Every line with the word "computer" in it should be extracted from the data that follows.

=== INPUT MATERIAL ===

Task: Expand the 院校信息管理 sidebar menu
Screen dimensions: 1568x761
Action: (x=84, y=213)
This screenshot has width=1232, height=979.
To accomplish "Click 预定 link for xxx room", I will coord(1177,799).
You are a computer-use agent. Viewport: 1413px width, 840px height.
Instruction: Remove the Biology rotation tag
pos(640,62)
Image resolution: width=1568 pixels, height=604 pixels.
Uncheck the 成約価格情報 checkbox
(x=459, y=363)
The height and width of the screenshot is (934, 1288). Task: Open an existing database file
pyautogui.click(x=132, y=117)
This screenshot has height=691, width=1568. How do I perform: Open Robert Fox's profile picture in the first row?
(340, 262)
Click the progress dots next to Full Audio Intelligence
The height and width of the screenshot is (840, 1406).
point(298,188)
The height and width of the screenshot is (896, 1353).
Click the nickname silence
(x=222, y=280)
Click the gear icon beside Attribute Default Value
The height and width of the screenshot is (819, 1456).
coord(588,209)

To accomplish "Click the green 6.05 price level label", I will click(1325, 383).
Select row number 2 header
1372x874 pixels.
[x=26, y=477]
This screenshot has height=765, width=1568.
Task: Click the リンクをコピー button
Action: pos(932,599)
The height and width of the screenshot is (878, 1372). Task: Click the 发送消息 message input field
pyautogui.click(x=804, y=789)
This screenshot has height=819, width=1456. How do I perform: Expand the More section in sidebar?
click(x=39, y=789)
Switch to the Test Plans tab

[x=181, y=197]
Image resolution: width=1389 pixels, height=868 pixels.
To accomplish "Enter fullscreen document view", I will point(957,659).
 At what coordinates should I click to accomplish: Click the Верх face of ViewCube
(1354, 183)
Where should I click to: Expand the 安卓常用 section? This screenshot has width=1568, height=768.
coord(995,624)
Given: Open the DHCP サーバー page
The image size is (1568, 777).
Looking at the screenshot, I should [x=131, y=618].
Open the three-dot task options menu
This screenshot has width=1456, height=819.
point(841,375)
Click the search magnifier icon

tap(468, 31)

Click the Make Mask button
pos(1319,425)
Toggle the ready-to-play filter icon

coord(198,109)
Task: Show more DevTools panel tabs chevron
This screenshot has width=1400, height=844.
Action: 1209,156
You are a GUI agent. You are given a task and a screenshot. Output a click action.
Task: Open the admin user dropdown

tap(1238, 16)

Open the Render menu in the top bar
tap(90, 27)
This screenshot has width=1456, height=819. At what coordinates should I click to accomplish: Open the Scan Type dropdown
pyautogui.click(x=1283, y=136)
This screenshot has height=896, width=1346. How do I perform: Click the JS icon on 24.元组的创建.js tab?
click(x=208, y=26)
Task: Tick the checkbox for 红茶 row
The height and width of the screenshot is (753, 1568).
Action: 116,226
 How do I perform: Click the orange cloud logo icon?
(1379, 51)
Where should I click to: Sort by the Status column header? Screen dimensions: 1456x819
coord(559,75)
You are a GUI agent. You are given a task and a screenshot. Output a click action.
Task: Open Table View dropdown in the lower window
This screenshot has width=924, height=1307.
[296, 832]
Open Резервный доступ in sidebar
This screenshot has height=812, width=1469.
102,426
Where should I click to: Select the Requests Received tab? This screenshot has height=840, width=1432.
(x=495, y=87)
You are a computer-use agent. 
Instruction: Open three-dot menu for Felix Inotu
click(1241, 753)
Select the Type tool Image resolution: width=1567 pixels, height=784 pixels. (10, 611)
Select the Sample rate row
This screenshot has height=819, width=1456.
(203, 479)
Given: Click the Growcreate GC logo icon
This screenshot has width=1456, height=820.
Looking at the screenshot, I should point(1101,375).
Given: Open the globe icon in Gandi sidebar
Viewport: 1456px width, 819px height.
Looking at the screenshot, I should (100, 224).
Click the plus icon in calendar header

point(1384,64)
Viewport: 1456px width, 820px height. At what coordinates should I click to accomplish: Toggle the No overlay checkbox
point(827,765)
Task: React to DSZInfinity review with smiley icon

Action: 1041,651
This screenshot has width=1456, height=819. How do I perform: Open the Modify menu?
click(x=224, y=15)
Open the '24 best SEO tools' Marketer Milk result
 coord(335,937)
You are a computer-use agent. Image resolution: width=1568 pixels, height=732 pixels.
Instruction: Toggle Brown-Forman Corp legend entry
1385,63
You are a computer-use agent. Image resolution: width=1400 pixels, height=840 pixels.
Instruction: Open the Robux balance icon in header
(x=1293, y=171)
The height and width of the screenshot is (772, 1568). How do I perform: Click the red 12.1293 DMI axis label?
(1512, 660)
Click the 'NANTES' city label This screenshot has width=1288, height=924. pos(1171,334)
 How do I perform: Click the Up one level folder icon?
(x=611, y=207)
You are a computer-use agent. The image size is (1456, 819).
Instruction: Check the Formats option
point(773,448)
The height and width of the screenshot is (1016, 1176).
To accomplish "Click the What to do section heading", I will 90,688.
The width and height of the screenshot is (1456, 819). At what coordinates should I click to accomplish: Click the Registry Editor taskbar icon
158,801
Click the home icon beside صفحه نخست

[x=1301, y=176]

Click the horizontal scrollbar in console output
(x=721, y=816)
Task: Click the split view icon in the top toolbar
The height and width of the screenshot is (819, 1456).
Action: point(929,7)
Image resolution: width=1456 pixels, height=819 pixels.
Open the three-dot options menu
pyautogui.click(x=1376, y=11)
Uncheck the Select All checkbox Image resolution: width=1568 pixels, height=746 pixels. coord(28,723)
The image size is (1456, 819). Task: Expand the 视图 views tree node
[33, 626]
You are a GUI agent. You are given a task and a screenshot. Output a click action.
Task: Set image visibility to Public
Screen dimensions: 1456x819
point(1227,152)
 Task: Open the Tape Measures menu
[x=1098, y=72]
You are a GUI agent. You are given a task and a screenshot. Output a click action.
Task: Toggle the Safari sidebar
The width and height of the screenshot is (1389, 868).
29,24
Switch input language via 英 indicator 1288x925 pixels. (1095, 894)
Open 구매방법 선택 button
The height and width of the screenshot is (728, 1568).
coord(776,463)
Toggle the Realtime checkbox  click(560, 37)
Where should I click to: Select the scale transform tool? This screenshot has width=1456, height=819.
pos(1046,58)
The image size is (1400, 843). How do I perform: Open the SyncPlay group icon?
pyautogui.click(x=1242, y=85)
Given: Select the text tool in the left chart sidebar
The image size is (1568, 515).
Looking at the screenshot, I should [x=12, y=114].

===

SOLUTION:
You are a computer-use agent. Viewport: 1413px width, 840px height.
You are a computer-use agent. 
You are a computer-use agent. Image resolution: width=1568 pixels, height=732 pixels.
You are a computer-use agent. Image resolution: width=1400 pixels, height=840 pixels.
You are a computer-use agent. The image size is (1456, 819).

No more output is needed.